§ What the task asks
Within the entries below, the lines from the one with "This screenshot has height=618, width=1278." through the one with "Click the green" are to be set down exactly, both ends kept.

★ ★ ★ ★

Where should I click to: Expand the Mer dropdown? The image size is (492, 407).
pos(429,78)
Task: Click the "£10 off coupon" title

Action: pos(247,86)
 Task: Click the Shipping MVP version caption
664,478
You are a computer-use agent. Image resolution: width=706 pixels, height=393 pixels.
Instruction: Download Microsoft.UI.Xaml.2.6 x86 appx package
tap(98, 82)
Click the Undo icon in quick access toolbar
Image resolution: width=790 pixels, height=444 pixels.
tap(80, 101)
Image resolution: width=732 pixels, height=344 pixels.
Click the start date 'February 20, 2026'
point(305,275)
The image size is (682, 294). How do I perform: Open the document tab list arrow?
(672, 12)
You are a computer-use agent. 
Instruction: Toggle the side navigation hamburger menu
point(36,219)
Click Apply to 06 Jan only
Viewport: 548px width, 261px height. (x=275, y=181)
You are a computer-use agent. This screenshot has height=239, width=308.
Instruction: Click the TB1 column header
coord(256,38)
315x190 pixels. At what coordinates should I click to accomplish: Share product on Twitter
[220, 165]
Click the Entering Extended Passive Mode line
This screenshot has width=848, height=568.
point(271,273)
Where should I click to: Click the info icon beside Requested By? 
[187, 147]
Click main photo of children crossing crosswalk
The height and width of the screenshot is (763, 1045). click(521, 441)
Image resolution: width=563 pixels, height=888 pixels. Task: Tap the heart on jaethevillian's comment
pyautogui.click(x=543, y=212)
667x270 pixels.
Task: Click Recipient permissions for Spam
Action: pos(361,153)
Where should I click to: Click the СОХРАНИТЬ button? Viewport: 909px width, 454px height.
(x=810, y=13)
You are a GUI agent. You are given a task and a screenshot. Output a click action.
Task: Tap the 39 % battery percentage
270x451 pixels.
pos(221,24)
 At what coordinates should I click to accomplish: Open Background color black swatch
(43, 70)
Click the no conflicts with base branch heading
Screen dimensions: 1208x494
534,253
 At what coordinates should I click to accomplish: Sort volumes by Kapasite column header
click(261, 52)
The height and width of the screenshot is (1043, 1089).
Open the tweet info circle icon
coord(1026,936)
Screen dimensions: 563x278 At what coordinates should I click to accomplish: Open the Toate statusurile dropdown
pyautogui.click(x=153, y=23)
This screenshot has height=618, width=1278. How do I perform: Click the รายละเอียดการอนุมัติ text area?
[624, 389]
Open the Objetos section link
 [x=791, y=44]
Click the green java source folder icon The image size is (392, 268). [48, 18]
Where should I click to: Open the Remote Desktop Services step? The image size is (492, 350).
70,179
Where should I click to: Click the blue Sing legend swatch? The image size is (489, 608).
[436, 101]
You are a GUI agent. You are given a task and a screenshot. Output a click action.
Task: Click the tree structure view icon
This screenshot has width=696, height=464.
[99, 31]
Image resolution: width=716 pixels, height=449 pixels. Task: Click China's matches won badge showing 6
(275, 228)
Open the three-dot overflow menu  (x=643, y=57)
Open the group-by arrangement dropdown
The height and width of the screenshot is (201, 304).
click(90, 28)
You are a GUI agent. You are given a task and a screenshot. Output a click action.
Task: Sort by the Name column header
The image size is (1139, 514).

★ ★ ★ ★

§ Solution for this problem
This screenshot has height=618, width=1278. How do I perform: Click the รายละเอียดการอนุมัติ text area?
[624, 389]
Open the Objetos section link
 [x=791, y=44]
Click the green java source folder icon The image size is (392, 268). [48, 18]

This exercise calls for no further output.